Proprio in quella circostanza si era svolta l’intitolazione dell’aula magna in ossequio del compianto prof. Beniamino Andreatta.
Come non dimenticare le parole commoventi che di Andreatta fece, in quell’occasione lo stesso Napolitano : “Nino Andreatta aveva la passione di un uomo del Nord per il Mezzogiorno. Passione -disse il Presidente-che faceva tutt’uno con il sentimento di un dovere nazionale che lo portò ad esprimere il suo impegno genuino in Calabria per la fondazione dell’Università della Calabria”.
D’altronde, e’ immediato e irrinunciabile il riferimento al ricordo delle parole ancora vive del compianto Andreatta, quando, in particolare, si esprimeva sull’ importanza dell’unità dell’Università, vista come “luogo di discussione, di dialogo e di lotta, regolato secondo leggi certe”.

“E’ importante che l’unità dell’Università -affermava Andreatta- manifesti in forma attiva contro la degenerazione della criminalità. Mi piacerebbe vedere il Rettore dell’Università e gli stessi studenti costituirsi in presidio dietro ogni morto ammazzato di questa Regione per combattere le vecchie logiche di sordità e di morte, per dimostrare che l’Università è il mondo del futuro e che le forze migliori del paese sono impegnate nelle grandi battaglie civili per la costruzione di una società moderna e migliore.Tutto questo come risposta al cambiamento per la creazione di una società più giusta, umana e moderna. Non mi dispiacerebbe – concludeva il compianto prof. – che nello Statuto dell’Università vengano dettate queste regole e comportamenti di alto valore civile, sociale, etico e morale”.
Pensieri che vivono nei cuori di molti e si imprimono nelle coscienze con forza trascinante e che, probabilmente, verranno ricordate nel corso del prossimo lunedì dell’ Unical.

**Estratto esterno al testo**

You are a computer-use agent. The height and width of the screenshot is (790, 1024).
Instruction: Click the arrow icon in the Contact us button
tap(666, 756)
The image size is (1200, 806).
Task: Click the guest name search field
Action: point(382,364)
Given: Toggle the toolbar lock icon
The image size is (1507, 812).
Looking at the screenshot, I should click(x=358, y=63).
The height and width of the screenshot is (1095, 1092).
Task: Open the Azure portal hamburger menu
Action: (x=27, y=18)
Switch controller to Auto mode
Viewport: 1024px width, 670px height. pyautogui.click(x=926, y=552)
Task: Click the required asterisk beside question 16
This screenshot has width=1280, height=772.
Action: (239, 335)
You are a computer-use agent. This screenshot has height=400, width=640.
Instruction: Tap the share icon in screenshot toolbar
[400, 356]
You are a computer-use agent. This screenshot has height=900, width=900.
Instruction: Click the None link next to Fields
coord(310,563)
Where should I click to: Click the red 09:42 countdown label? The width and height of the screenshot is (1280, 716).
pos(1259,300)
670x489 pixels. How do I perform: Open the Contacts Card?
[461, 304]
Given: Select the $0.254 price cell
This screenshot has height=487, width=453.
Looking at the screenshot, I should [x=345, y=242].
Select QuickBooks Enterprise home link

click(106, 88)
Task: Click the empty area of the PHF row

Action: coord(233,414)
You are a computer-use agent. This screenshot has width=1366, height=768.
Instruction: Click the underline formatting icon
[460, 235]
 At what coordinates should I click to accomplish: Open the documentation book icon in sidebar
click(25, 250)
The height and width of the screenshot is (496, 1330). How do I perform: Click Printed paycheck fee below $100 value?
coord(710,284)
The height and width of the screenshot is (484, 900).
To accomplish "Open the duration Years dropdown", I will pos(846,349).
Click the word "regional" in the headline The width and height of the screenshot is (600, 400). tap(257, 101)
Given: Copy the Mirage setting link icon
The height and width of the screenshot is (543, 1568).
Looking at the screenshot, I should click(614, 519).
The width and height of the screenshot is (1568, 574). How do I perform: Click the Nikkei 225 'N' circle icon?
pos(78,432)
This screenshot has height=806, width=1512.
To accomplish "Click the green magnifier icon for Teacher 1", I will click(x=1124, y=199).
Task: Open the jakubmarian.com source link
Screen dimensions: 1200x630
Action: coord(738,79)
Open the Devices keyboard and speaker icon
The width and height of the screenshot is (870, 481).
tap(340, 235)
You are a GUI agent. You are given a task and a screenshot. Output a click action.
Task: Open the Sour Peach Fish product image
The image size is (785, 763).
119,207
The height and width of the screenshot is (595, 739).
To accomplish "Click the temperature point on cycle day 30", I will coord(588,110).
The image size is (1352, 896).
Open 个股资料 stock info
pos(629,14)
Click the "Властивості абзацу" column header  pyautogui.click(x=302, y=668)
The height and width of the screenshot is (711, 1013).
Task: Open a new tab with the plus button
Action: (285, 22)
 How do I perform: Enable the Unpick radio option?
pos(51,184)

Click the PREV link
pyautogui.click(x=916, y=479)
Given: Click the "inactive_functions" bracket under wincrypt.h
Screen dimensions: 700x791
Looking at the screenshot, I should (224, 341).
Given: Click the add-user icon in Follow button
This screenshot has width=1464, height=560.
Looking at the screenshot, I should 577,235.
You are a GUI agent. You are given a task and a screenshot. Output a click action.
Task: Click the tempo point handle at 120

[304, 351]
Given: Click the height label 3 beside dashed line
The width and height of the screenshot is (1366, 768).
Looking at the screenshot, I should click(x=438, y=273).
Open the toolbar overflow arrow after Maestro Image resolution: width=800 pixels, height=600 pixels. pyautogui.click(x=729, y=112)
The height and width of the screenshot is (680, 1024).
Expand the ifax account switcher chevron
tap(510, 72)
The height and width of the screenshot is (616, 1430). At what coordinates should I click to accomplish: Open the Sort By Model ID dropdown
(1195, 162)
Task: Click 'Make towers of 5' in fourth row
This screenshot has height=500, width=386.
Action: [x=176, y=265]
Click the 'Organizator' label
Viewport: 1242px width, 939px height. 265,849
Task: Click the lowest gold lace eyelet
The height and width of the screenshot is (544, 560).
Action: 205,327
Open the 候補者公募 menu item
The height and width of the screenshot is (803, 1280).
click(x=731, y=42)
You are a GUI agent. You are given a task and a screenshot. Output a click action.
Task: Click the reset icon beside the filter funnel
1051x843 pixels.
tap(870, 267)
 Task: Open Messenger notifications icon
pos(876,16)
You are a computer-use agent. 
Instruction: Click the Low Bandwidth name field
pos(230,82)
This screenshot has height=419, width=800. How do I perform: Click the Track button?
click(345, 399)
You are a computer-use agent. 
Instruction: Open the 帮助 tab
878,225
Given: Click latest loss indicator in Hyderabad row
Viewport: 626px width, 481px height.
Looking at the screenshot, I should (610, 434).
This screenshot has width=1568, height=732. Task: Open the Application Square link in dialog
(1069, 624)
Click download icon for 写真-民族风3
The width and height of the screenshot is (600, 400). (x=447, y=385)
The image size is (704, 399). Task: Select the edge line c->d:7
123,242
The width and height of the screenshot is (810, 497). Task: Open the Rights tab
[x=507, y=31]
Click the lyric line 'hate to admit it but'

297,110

L’evento potrà essere seguito , oltre che in Aula Magna, dove l’ingresso avverrà dalle ore 8:30 e, tassativamente, fino alle ore 9:45, anche in Web Streaming nell’Aula Caldora, dove sarà consentito l’occupazione di 250 sedute a partire dalle ore 8:45 e fino al completamento dei posti.
La diretta web sarà fruibile anche da pc, tablet e smartphone ( un link verrà pubblicato in home page dell’Unical).